Generative Models Flashcards
(12 cards)
What is a generative model?
A model that learns the data distribution p(x) to create novel content such as images, text, audio, or video.
Name three applications of generative models mentioned in the lecture.
Data augmentation, dataset synthesis, and art creation (also code generation, text generation, audio synthesis).
Contrast discriminative and generative models.
Discriminative models learn p(y|x) for prediction tasks; generative models learn p(x) to model data; conditional generative models learn p(x|y).
List the types of generative models covered in the lecture.
Variational Autoencoders (VAEs), Generative Adversarial Networks (GANs), and diffusion models.
What principle underlies Variational Autoencoders?
VAEs use an encoder-decoder and maximize the Evidence Lower Bound (ELBO) on data log-likelihood via variational inference.

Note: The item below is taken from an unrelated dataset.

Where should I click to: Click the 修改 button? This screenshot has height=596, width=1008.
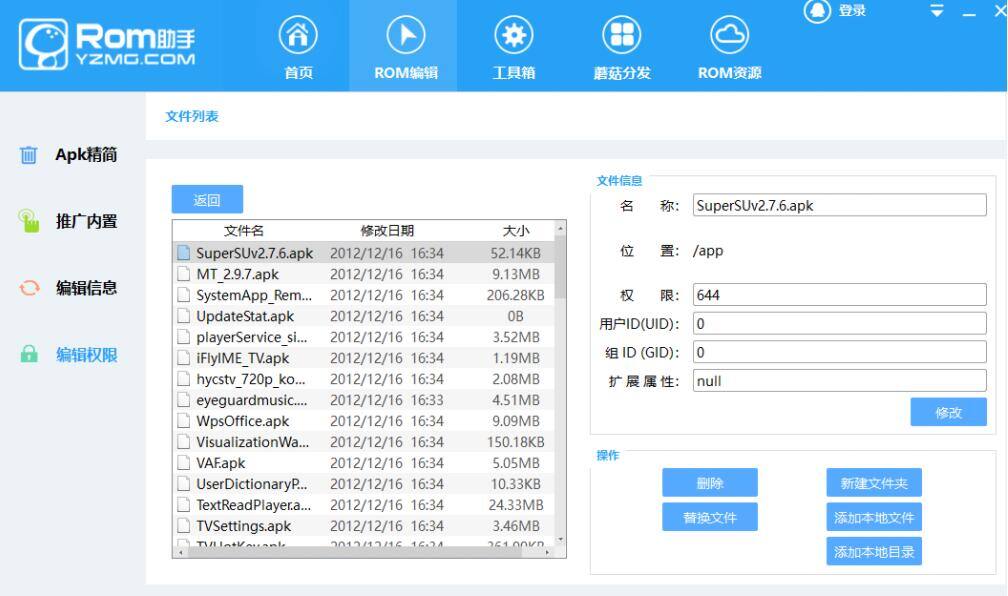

What limitation of VAEs was highlighted?
VAE-generated samples tend to be blurrier and lower quality compared to those from GANs and diffusion models.
How does a GAN work?
A generator network synthesizes data from noise to fool a discriminator network, which learns to distinguish real from fake data.
What is the training objective for GANs?
A minimax game where the generator tries to maximize the discriminator’s error while the discriminator tries to minimize it.
What is a DC-GAN?
A GAN that uses deep convolutional neural networks for both generator and discriminator, leading to higher-quality image generation.

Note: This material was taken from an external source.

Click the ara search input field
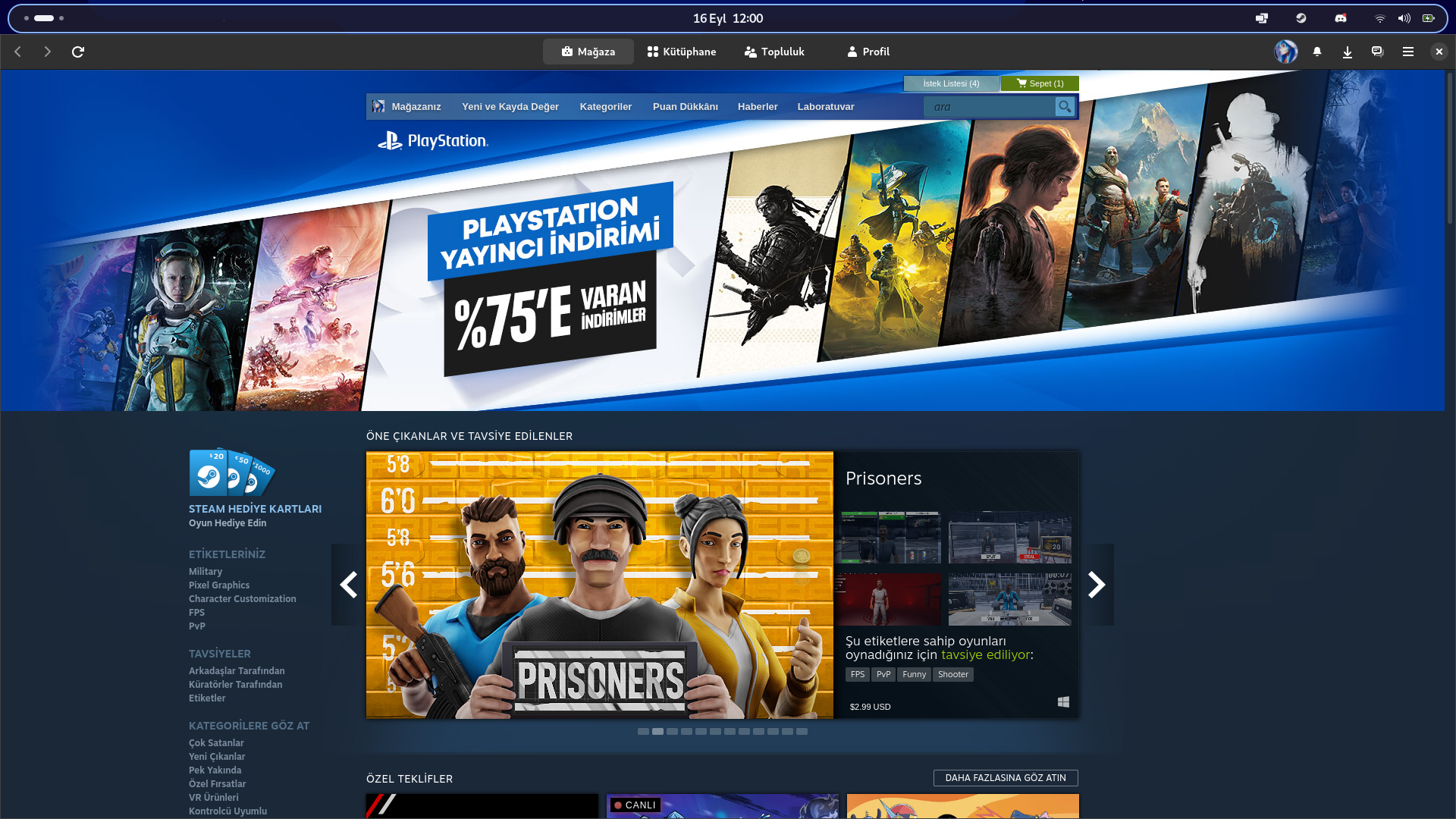This screenshot has height=819, width=1456. click(989, 107)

What defines a conditional GAN?
A GAN where both generator and discriminator receive class labels y as input, enabling conditional data generation p(x|y).
What is a diffusion model?
A generative model formulated as a Markov chain, trained via variational inference to learn reverse denoising steps.
What terms make up the ELBO in diffusion models?
A prior matching term (no trainable parameters) and denoising matching term learned with a decoder.